## Provided text
Over the past few years, compounding pharmacists have made great advances in their ability to formulate a wide variety of medications into cream and gel bases that actively transport the medication through the skin directly to the site of action. Instead of dealing with oral absorption complexities, transdermals offer almost complete delivery without many of the side effects associated with the medication when it is taken by mouth. Of course, gastric disturbances are eliminated when the medicine is applied to the skin. In addition, smaller amounts of active ingredient are used, which results in a much lower potential for systemic side effects.
Many types of products can be formulated into transdermal bases. Most common are the NSAIDs, steroids, natural hormones (estrogens, progesterone, testosterone, DHEA, pregnenolone), muscle relaxants, antidepressants (such as amitriptyline for pain), and more. We have only begun to scratch the surface of the potential for transdermals.
Of particular note is the use of transdermal compounds for the treatment of a wide variety of pain. NSAID’s are used alone and in combination to ease pain associated with trauma and inflammatory conditions. Amitriptyline can be included to handle some of the neurogenic components. One popular transdermal contains gabapentin (trade name Neurontin). This product is often highly successful in treating pain that seems to be initiated in the nerves. Neurontin is used orally to treat a wide range of neurogenic pain. The primary difficulty with this route lies in the need to often use very high doses to effectively ease the pain. Accompanying the high oral dose are the many CNS side effects.

## Problem details
Pick up the text on transdermal compounded medications where it stops and carry it forward a paragraph or two.

## Records provided

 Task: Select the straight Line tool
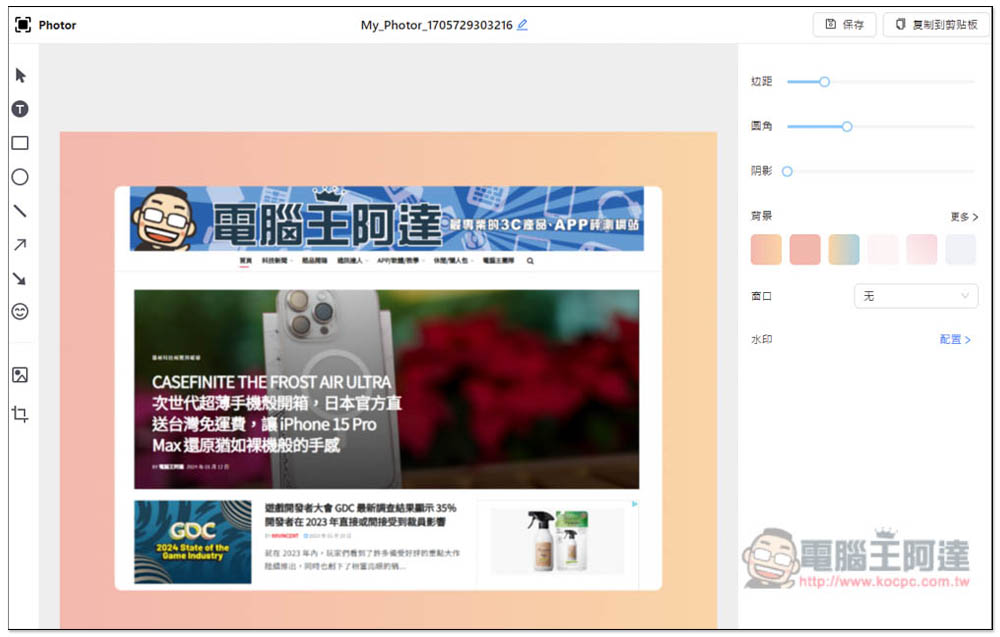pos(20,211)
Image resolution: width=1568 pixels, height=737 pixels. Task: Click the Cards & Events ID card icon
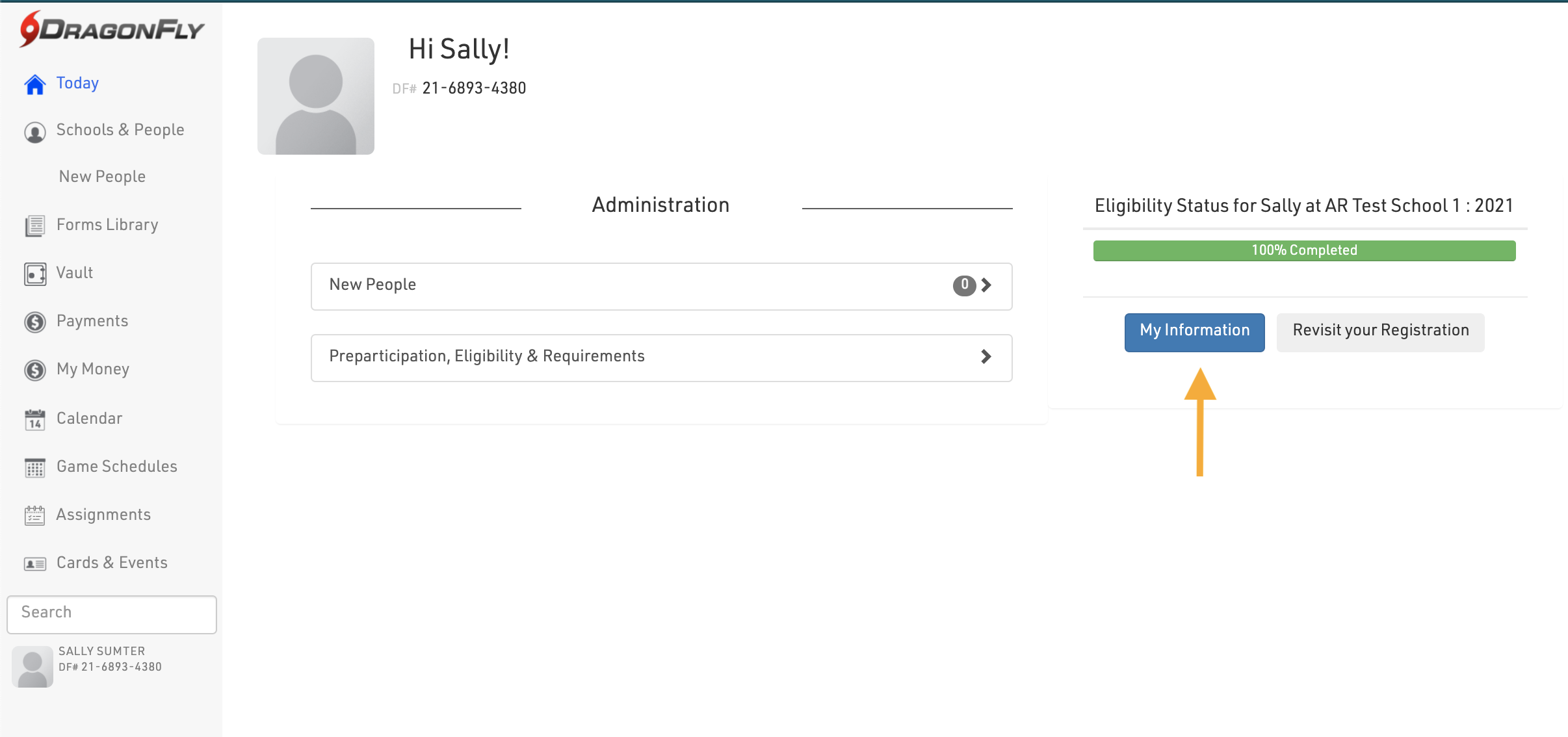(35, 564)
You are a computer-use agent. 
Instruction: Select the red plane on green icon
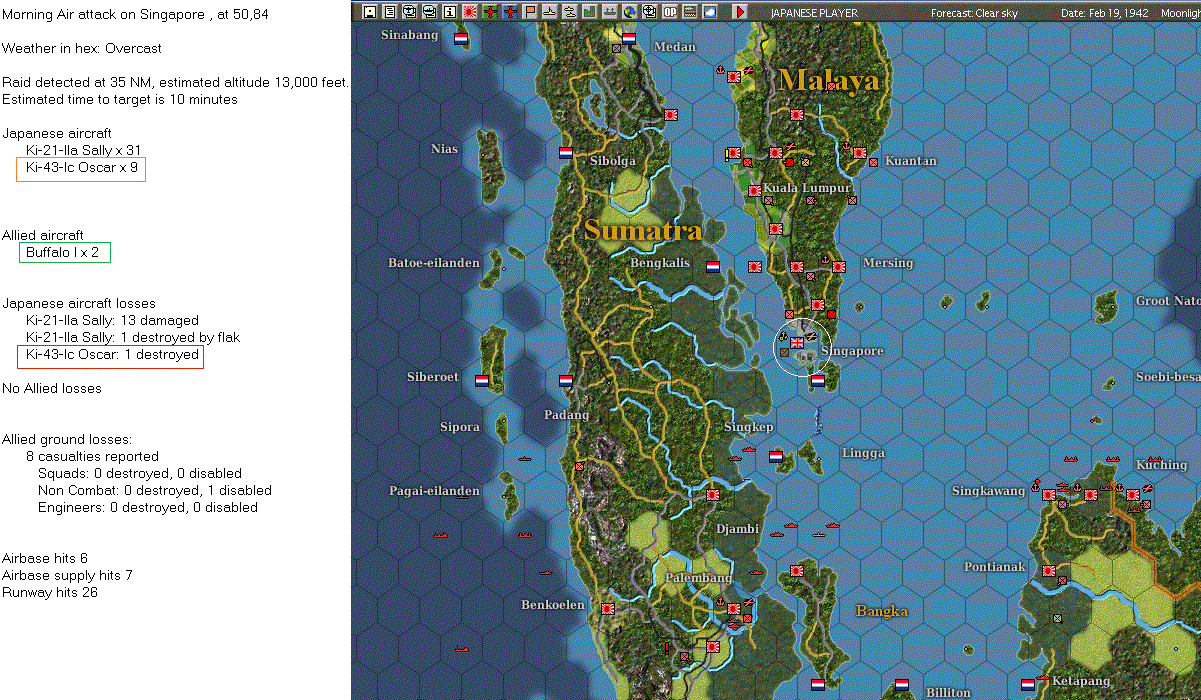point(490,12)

* * *

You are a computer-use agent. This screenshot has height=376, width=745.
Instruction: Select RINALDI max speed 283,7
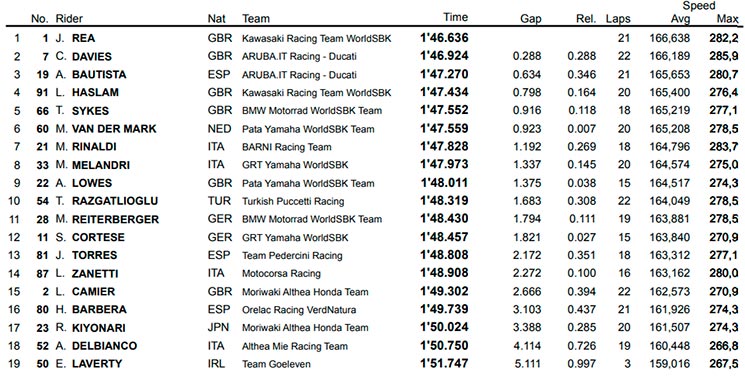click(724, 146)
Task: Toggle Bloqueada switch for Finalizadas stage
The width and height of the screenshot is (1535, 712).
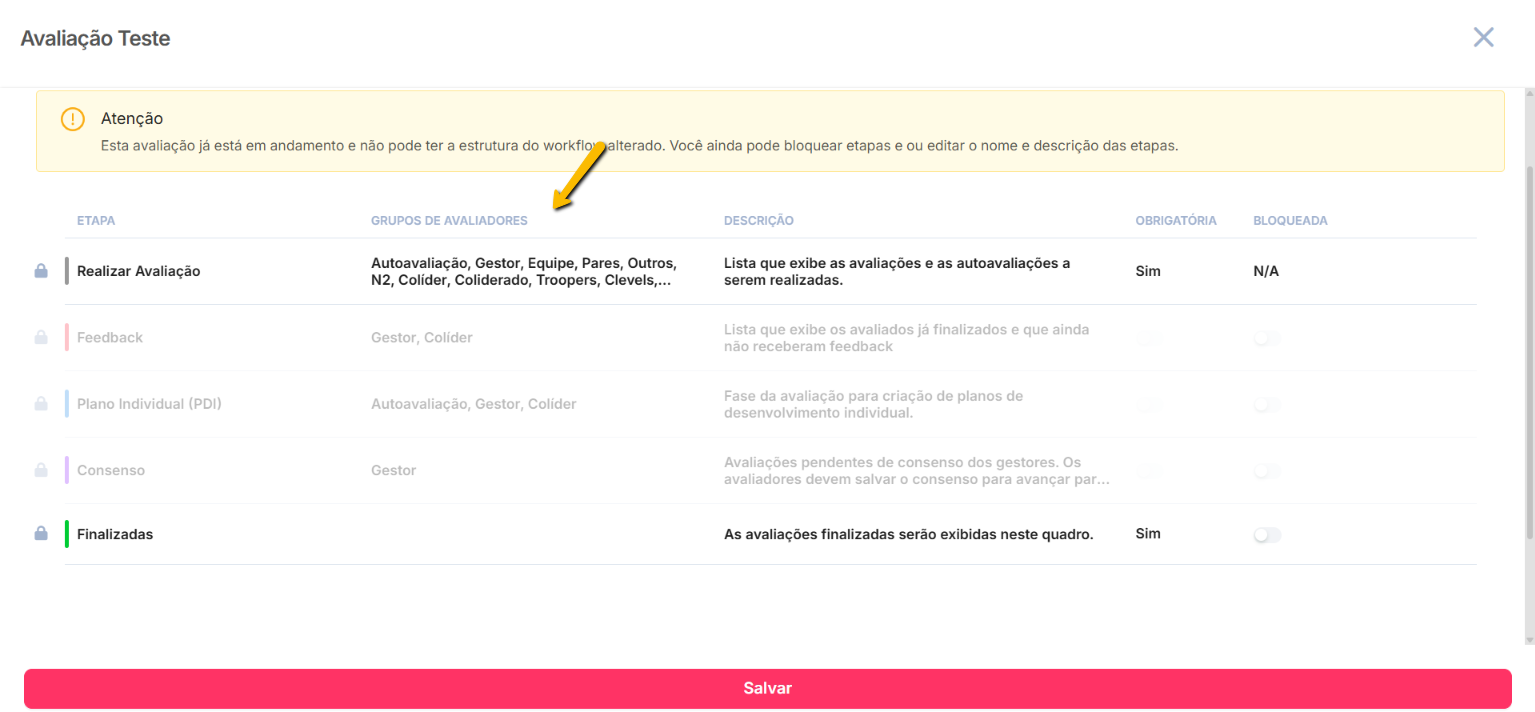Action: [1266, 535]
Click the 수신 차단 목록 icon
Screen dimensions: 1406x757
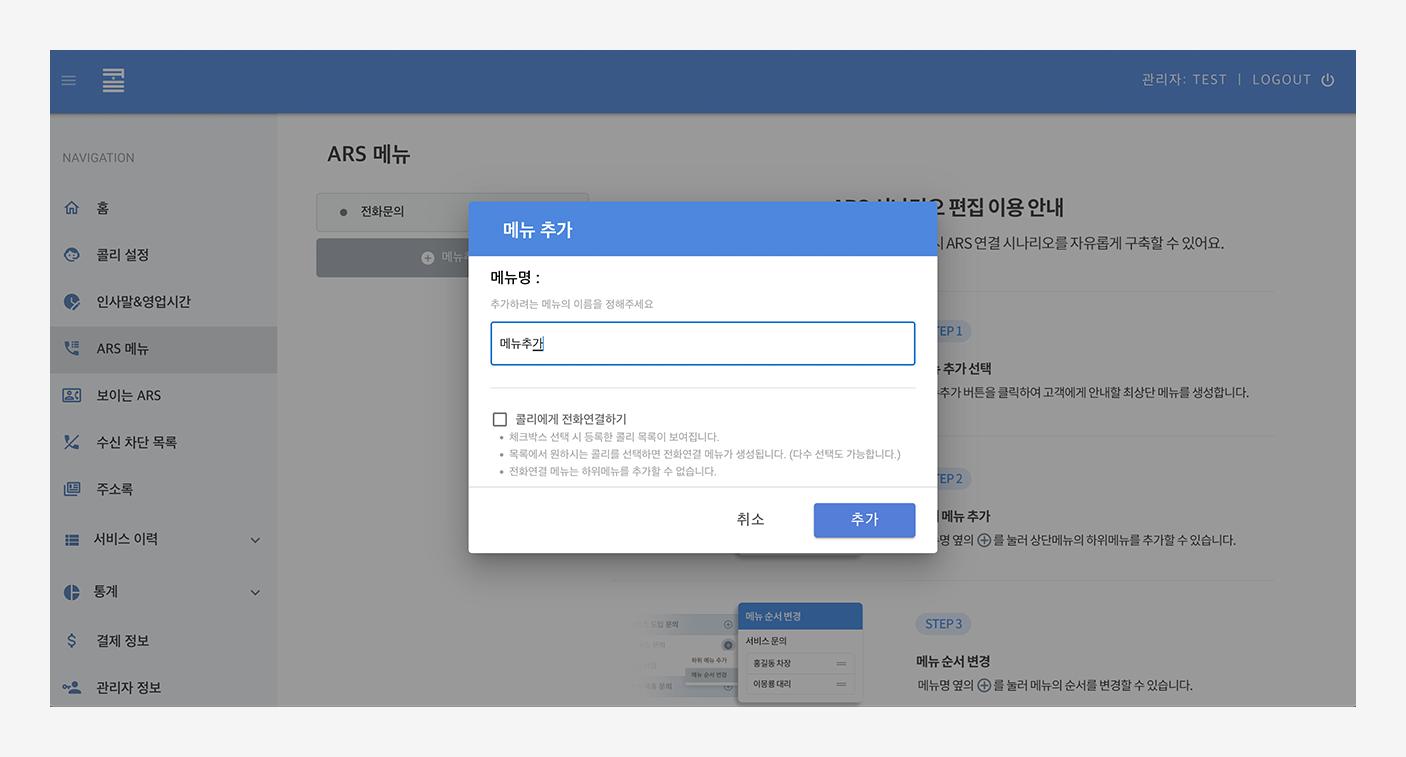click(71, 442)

## Output for this task
When the pain is localized, a gabapentin transdermal can be used with success but without the side effects. While it is impossible to claim that gabapentin transdermal is completely free of side effects, we can state the incidences are very low and usually related to topical irritation. It is best to always advise a patient to wash their hands after applying the product to avoid the possibility of getting the cream in their eyes (this is impractical if the treatment site is on the hands – in which case there is a warning to avoid contact with the eyes).
Another major advantage of transdermal delivery is the ability to exactly meet a patient’s needs by customizing a formula just for the patient. Because so many medications can be used to treat pain of mixed origin, the compounding pharmacist can work with the doctor and the patient to include those ingredients that are necessary to relieve the patient’s pain or discomfort.